KPK Diminta Responsif Soal Dugaan Suap Gubernur Papua Barat untuk Wahyu Setiawan

KPK Diminta Responsif Soal Dugaan Suap Gubernur Papua Barat untuk Wahyu Setiawan
ilustrasi suap dan korupsi (Foto: berita satu)
Fana F Suparman / CAR Kamis, 16 Juli 2020 | 09:40 WIB

Jakarta, Beritasatu.com - Pakar hukum pidana Indriyanto Seno Adji menegaskan Komisi Pemberantasan Korupsi (KPK) tentu akan menyelidiki setiap kasus dugaan korupsi yang muncul dalam persidangan. KPK dinilai lazim mengungkap tindak kejahatan korupsi yang faktanya ada di persidangan.

“KPK biasanya sangat responsif terhadap fakta-fakta dan hasil kesaksian di persidangan,” kata Indriyanto menanggapi dugaan suap Gubernur Papua Barat Dominggus Mandacan kepada mantan komisioner Komisi Pemilihan Umum (KPU) Wahyu Setiawan, Kamis (16/7/2020).

Seperti diketahui, dakwaan jaksa penuntut umum (JPU) dan keterangan saksi Sekretaris KPUD Papua Barat menyebut adanya aliran dana Rp500 juta dari Dominggus kepada Wahyu. Indriyanto menyatakan fakta persidangan merupakan bagian dari pengumpulan bahan dan keterangan bagi KPK.

Indriyanto menjelaskan bahan dan keteranga itu masih perlu dibuktikan melalui penyelidikan guna mencari sejumlah alat bukti yang cukup. “Keterangan terdakwa maupun saksi dalam persidangan itu perlu di-cross check examination dari sisi hukum pidana untuk dinilai keabsahan dan legitimasi keterangannya,” katanya.

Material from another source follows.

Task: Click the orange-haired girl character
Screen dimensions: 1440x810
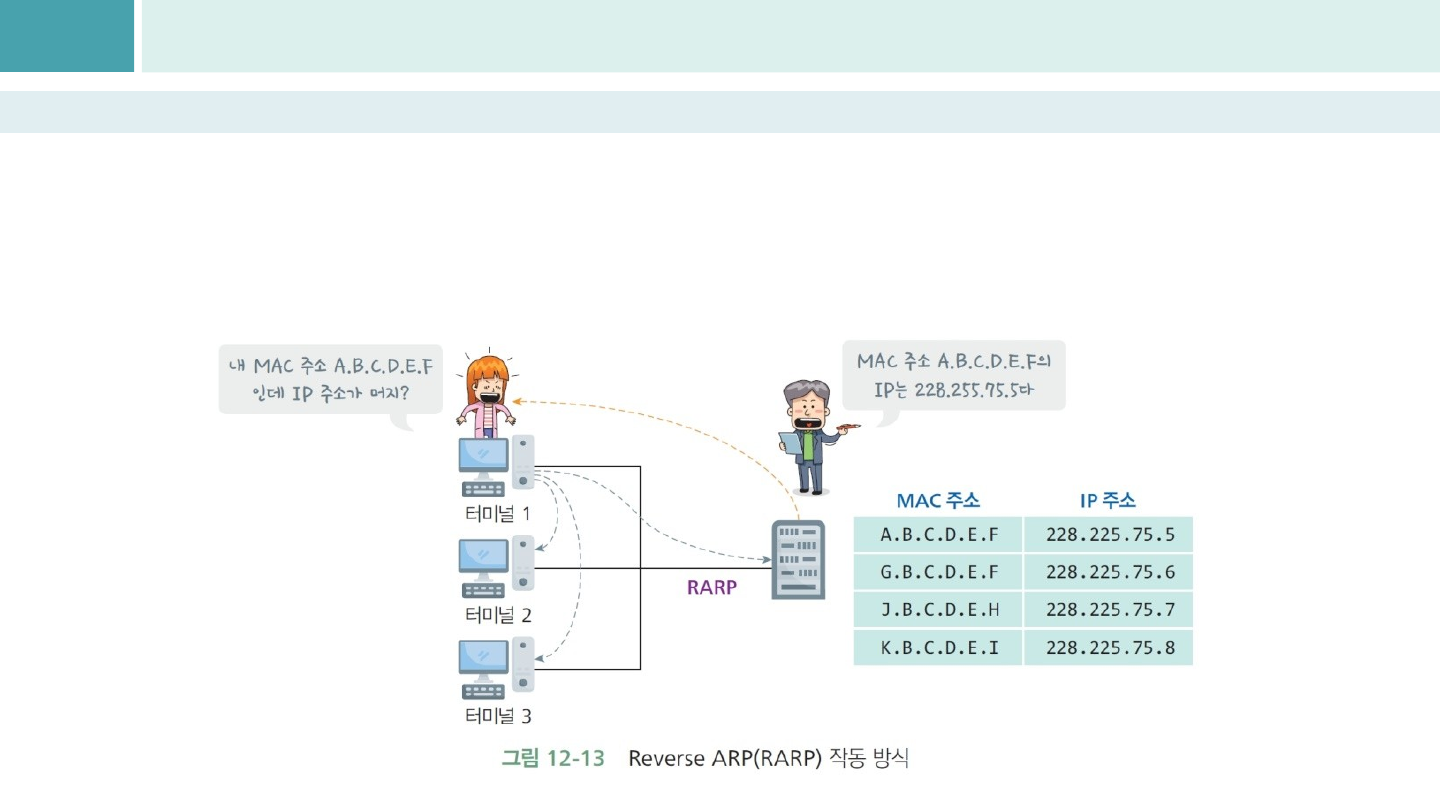Action: (x=489, y=397)
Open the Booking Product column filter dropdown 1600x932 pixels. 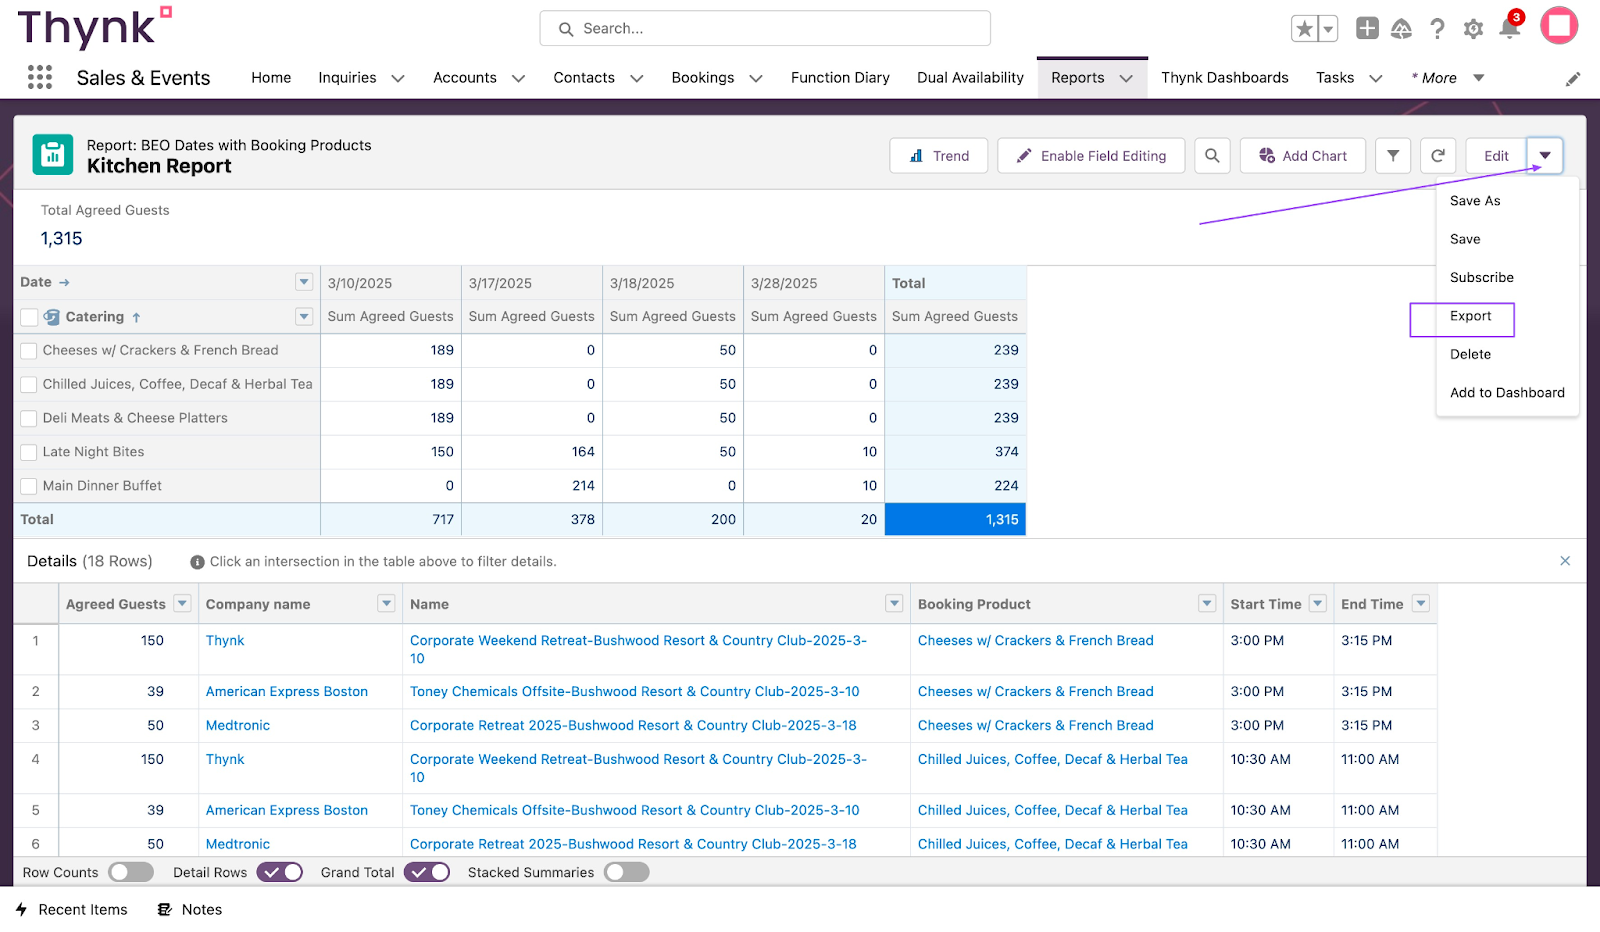point(1207,604)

Hal senada disampaikan peneliti dari Indonesia Corruption Watch (ICW) Tama Satrya Langkun. “Butuh konfirmasi yang harus digali oleh penuntut umum, sehingga, jaksa KPK nantinya bisa melakukan pendalaman agar proses pengadilan berjalan maksimal,” kata Tama.

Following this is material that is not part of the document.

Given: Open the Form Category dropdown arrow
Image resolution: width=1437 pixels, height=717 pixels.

Disinggung kemungkinan persidangan Wahyu Setiawan menyeret tersangka lain, menurut Tama, hal itu tergantung dalil-dalil putusan dan pertimbangan majelis hakim dalam kasus Harun Masiku. Tama menambahkan penyelidikan dengan tersangka baru memang terbuka, namun tetap melalui proses.

“Harus ada pertimbangan majelis hakim yang mendalilkan perlunya penyelidikan baru di persidangan,” kata Tama.